Discovery is something that can be used to harass and press someone into settlement. Hence, there are guidelines directed to ensuring that discovery requests are reasonable. That said, physicians who treat patients in lawsuits have a unique role that may expose them to greater than normal discovery requests.

Moreover, with this opinion, the old argument in bodily injury cases “What does reasonableness and necessity matter. It’s a BI lawsuit” will likely hold less water as all payers (including those who pay in BI lawsuits) are looking to reduce costs.


Innovative Surgery Center Arrangements

While surgery centers generally follow the guidelines set forth in the federal Safe Harbor to the Anti Kickback Statute (AKS), not all do. In fact, there are some creative arrangements worth considering.

Some centers do not perform services which are compensated in any way by a state or federal healthcare program. As such, they don’t have to comply with the usual federal laws (e.g. AKS and Stark). That leaves the center to comply only with state regulation, which is usually far less restrictive than the federal laws. This works if the center intends, for instance, only to do work pursuant to Letters of Protection (LOP) or bodily injury suits. Though the pool of patients is very different in this type of center, the lid is nearly off when it comes to how creative the arrangements among the owners and referring physicians can be.

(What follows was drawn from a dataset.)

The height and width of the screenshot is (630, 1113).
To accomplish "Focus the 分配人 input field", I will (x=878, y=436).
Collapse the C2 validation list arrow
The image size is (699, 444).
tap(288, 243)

One of the more vexing challenges among all surgery centers is ensuring patient referrals by owner surgeons. While most centers will simply follow the federal Safe Harbor “one third test,” other centers go further and do things like: (1) making loans to owner surgeons, (2) creating “put” or “pull” periods during which time an investing physician can buy back out or be bought back out, and (3) even making exceptions to the restrictive covenants commonly contained in ASC documents.

Complying with the federal Safe Harbor applicable to surgery centers is clearly the most conservative way to go, in terms of regulatory compliance, since compliance means immunity from AKS violations. That said, Safe Harbor compliance is a little like horseshoes: coming close counts. The simple reason is that Safe Harbors are examples of conduct that complies with the AKS, but they are not all encompassing. There may be arrangements that do not violate the AKS which are simply not described in the Safe Harbors. Simply put, there are many other creative arrangements commonly employed in surgery centers. Since surgery center ownership and referral arrangements are hotly regulated, owners must be careful when considering veering off the straight course provided by federal law.